葬儀後の諸手続きについて ・・・事前に知っておきたい方のために
1)会社在籍中の死亡の場合
故人が会社在籍中に亡くなった場合、会社との間で下記のような確認事項や手続きが必要になります。
・厚生年金保険、未払い給与、退職金などを確認します。
・死亡日付による年末調整を行い、源泉徴収票を発行してもらいます。
・身分証明書や書類の返却、ロッカーの整理などをします。
2)葬祭費や埋葬費などの受け取り
故人が加入していた国民健康保険や厚生年金保険、労災保険から、ご遺族に葬祭費や埋葬費などが支給されます。(保険の種類や病死か事故死かなどによって必要書類が異なります。)
※健康保険加入者が亡くなった場合は、そのご遺族が所定の健康保険に加入する必要があります。
※業務中(通勤中)に亡くなった故人が労災保険に加入していた場合、遺族補償給付の申請を行います。
3)生命保険の受け取り
故人が生命保険に加入していた場合、ご遺族に保険金が支給されます。
・生命保険に加入していた場合、被保険者氏名、保険証番号、死因、死亡月日を生命保険会社に連絡してください。その後保険金請求書が送られてくるので、必要書類をそろえて提出します。
・住宅ローン返済中に亡くなった場合は、保険金がローン返済に充てられます。
※保険金を受け取れないケースもあります。詳しくは各保険会社にご確認ください
4)年金の手続き
ご遺族は、故人が加入していた国民年金か厚生年金のいずれかより、条件に応じて支給を受けることができます。
【国民年金】
寡婦年金は、老齢基礎年金の資格期間を満たした夫が死亡したとき、10年以上結婚していた妻に60~64歳の間、夫の年金の4分の3に相当する額が支給されます。
死亡一時金は、保険料を3年以上納めながら老齢基礎年金・障害基礎年金を受けずに亡くなり、そのご遺族が遺族基礎年金を受けられない場合に支給されます。
※寡婦年金、死亡一時金は国民年金加入者に対する独自給付です
【厚生年金】
遺族厚生年金は、①厚生年金の被保険者期間中にある傷病がもとで初診日から5年以内に亡くなったとき、②1級・2級の障害厚生年金を受けられる方、③老齢厚生年金の資格期間を満たした方だった場合にご遺族に支給されます。
※遺族基礎年金が支給されないご遺族には、遺族厚生年金が支給されます
5)相続の協議
故人の遺言の有無を確かめます。

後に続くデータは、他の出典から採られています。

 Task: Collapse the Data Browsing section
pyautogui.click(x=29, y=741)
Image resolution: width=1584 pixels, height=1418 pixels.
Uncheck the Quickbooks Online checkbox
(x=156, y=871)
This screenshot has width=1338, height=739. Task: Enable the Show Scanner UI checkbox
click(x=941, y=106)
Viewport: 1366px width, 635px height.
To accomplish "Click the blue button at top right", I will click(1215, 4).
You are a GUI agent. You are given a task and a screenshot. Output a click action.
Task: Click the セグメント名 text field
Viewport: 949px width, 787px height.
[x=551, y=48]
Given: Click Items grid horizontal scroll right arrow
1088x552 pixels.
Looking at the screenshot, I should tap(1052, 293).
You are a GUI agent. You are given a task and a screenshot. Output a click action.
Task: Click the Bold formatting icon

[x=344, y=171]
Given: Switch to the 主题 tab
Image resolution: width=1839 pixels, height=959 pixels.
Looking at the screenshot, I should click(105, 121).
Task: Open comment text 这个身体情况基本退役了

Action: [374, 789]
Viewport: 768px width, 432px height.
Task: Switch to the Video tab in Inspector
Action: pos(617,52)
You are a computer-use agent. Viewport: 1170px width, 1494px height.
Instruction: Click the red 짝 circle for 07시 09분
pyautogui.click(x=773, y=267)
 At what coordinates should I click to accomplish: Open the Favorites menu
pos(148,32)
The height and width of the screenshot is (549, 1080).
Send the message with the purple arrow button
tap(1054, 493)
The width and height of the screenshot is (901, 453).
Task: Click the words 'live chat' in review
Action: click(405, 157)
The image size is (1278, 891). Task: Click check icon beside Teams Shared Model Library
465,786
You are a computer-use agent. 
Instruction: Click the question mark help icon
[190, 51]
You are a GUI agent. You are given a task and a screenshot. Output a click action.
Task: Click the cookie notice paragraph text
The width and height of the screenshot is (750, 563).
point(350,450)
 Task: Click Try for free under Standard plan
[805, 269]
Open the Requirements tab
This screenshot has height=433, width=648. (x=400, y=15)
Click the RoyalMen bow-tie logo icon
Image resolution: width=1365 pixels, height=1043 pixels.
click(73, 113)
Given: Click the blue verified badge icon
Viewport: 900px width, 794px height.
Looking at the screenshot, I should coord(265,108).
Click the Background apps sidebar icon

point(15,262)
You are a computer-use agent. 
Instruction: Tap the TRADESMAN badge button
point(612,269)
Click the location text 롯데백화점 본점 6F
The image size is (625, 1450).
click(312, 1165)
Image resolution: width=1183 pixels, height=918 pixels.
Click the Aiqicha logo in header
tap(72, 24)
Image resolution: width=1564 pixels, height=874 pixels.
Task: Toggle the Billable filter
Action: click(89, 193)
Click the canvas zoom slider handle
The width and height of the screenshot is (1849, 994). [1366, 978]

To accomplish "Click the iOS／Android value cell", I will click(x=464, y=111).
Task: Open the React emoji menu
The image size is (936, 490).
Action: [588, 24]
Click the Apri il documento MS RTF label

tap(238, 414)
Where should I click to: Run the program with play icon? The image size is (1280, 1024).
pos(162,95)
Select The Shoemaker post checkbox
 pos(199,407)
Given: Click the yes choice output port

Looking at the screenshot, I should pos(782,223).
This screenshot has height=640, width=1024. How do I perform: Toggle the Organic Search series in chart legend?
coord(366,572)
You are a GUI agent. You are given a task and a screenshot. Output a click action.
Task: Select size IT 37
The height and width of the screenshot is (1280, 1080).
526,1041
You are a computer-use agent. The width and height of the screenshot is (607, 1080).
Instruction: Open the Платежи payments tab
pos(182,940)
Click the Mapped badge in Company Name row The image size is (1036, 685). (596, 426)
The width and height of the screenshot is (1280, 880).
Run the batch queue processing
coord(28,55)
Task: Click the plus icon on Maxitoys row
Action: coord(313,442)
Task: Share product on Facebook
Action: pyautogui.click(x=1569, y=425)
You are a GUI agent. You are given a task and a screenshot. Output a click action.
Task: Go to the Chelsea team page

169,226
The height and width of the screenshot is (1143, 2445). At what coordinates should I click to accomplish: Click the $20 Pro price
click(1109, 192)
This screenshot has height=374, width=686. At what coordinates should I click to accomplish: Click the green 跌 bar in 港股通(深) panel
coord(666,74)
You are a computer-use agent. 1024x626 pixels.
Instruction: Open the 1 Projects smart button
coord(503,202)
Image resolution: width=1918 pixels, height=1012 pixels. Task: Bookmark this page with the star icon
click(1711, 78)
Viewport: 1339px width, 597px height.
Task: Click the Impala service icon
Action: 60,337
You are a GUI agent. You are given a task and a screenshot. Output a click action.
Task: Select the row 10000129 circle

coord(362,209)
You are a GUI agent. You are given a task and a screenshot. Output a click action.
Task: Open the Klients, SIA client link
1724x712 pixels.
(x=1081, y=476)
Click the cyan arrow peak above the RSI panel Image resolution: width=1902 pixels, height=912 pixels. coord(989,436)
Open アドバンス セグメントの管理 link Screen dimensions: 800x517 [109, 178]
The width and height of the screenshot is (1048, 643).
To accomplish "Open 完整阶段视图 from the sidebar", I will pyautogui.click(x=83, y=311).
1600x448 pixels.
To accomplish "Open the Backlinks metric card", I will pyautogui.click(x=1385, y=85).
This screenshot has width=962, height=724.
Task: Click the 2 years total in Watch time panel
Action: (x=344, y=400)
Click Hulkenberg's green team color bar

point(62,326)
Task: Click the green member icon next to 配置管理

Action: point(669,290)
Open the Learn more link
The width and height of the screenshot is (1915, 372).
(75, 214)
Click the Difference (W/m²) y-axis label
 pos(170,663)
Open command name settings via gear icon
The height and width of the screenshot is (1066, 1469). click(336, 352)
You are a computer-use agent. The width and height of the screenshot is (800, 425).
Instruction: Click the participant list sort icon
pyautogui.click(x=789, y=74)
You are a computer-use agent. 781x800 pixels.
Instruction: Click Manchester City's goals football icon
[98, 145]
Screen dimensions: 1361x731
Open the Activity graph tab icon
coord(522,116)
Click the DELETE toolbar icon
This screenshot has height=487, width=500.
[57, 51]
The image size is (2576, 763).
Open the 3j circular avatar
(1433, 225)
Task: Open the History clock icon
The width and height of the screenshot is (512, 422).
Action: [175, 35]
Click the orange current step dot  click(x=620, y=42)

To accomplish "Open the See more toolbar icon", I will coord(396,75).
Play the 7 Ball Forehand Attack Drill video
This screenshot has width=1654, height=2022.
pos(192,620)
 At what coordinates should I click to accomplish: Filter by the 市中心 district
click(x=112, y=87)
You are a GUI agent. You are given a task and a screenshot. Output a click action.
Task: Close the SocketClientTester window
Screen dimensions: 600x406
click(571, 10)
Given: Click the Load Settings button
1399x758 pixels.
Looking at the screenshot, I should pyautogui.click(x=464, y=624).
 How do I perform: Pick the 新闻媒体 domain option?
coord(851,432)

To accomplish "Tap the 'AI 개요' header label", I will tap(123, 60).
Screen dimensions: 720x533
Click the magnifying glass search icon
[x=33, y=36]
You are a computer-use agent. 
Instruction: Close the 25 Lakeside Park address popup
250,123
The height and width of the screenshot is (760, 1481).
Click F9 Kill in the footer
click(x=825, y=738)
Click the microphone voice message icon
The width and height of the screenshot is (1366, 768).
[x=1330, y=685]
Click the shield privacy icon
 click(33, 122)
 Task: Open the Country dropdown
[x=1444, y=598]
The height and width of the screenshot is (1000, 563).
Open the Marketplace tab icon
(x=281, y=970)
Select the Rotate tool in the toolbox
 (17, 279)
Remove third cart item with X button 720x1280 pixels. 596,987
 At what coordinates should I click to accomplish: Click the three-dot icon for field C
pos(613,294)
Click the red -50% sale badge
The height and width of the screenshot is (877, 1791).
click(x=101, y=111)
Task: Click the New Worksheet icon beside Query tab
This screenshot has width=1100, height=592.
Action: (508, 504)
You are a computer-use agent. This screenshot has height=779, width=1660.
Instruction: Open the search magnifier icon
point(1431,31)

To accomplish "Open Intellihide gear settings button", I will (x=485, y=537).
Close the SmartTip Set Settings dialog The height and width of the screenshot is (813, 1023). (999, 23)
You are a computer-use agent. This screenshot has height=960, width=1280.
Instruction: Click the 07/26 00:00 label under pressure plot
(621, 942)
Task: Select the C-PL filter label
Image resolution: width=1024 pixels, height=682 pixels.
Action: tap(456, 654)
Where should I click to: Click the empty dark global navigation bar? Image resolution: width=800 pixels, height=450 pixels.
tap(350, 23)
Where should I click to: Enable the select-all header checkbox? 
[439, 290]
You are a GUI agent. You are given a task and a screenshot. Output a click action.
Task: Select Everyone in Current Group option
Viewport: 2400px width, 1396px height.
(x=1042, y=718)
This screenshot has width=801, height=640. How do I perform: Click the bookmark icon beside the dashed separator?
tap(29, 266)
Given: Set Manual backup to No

遺言があり、しかもそれが法的に有効な場合は、相続がこの遺言に拘束されます。遺言は公正証書による場合を除き、家庭裁判所で相続人・代理人立ち会いのもと開封されます。
・遺言がない場合、もしくは無効である場合は、相続人同士が協議・分割することになります。
・相続できる方(法定相続人)の範囲や序列は法律で決められています。
・各相続人の権利は1年以内に行使しなければなりません。
・遺産相続トラブルを防ぐために、故人の戸籍謄本を14~15歳までさかのぼって取得し、相続人を正確に把握しましょう。前妻の子息、認知した子息などがいる場合は注意しましょう。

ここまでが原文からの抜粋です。